“Abysmal failure”
After losing reelection, Rep. Bob Good criticizes House leadership
Rep. Bob Good, R-Va., represents Virginia’s 5th Congressional District—for the next two weeks, at least. He lost a narrow primary race plus an August recount to John McGuire, a Trump endorsee who will take Good’s place in the 119th Congress. The recount found only 366 votes separating the two Republicans.
After the primary loss, Good gave up his chairmanship of the House Freedom Caucus, the rightmost wing of the Republican Party. On Thursday, he sat down with WORLD to discuss his election loss, his criticisms of current GOP leadership, and his future plans.
This interview has been edited for clarity and length.
You were first elected four years ago, in 2020. Then in 2022 and this year, Republicans have won a majority in the House. What changed?
“My first two years were when we suffered under the total control by Democrats. [President Joe] Biden had just won, and they had the House and the Senate as well, and they were able to ram through essentially their entire agenda. Under the full control of the Democrats, and Republicans were largely just protesters, if you will. All we could really do was to vote against the Democrat agenda. But the House is the greatest indicator of where the people are because it’s proportional. The American people trusted us with the House, and we squandered that trust. We have nothing to show for our two years of House control on every major piece of spending legislation under the previous speaker and under the current speaker.”
You were head of the House Freedom Caucus, which spearheaded the removal of former House Speaker Kevin McCarthy. Then it took weeks to get current House Speaker Mike Johnson installed. Why do you think that change was needed, and did it achieve the goals you hoped it would?
“Under Republican leadership for the past 15 years, all the massive spending bills and must-pass legislation was passed with profoundly Democratic votes. Why would we elevate someone like McCarthy who represented all those years of failure? However, I was hopeful with Speaker Johnson because he is an expressed conservative. But I saw the speakership change him almost immediately.”
How so?

- **STATED TASK 1**
In the Bob Good interview, why does Good call the House the greatest indicator of where the people are? Please answer in one to three sentences.
- **STATED TASK 2**
Answer these questions from the Bob Good interview:
(a) How many votes separated Good and John McGuire after the recount?
(b) What position did Good give up after his primary loss?
(c) In what year was Good first elected?
Answer from the Bob Good interview alone.

- **EXCERPTED DATA**
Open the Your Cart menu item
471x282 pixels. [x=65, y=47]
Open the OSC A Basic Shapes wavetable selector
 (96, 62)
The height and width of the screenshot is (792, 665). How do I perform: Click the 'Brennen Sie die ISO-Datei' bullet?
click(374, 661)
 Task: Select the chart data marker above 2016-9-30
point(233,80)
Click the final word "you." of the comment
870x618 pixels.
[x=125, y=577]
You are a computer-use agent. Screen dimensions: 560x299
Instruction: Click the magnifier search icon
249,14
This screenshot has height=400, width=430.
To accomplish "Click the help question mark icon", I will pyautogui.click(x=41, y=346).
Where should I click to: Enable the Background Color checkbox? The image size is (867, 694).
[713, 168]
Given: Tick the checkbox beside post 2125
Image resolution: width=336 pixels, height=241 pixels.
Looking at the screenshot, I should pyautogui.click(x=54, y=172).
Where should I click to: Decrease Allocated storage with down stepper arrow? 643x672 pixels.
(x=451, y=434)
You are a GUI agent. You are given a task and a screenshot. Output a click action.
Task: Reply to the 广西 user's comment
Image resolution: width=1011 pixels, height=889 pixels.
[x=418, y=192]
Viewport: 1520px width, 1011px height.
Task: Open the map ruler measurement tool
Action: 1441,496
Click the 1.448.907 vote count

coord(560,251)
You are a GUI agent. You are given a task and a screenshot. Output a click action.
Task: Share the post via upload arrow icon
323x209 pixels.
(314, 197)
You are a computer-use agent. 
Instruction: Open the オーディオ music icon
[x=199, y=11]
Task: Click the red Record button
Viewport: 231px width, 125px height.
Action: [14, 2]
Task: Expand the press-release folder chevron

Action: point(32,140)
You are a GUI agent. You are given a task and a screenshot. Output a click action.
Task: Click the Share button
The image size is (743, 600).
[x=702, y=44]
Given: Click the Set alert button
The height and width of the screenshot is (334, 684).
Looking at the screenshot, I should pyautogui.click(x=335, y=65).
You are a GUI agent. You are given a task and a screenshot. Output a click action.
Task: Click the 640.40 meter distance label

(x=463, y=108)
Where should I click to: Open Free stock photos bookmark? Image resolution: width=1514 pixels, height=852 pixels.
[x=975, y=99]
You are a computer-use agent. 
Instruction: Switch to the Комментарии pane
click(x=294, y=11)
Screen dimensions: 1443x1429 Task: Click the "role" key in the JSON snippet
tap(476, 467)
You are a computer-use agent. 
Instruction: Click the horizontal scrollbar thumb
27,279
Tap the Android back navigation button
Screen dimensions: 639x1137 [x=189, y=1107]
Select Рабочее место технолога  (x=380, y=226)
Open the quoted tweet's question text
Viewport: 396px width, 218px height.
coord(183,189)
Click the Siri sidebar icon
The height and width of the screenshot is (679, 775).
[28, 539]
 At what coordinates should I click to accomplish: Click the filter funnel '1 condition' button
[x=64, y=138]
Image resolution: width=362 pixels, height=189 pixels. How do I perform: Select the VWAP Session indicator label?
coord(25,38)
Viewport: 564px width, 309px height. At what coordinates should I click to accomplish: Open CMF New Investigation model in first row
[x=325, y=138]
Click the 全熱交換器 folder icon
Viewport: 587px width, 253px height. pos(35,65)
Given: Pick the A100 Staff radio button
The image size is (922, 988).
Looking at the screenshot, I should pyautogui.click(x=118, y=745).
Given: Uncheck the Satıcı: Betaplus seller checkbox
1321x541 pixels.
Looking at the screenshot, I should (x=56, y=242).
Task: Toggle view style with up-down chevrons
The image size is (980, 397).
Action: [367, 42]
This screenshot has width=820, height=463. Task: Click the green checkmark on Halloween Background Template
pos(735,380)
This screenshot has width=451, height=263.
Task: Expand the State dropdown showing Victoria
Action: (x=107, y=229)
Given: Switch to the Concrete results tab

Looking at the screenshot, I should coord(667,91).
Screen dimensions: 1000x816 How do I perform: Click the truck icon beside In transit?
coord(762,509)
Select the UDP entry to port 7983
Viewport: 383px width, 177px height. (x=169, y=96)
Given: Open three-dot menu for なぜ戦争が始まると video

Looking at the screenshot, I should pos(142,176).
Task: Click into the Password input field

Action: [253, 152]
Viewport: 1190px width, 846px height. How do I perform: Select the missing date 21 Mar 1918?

- **WRITTEN REPLY 1**
Good says the House is the greatest indicator of where the people are because it is proportional.

- **WRITTEN REPLY 2**
(a) 366 votes.
(b) His chairmanship of the House Freedom Caucus.
(c) 2020.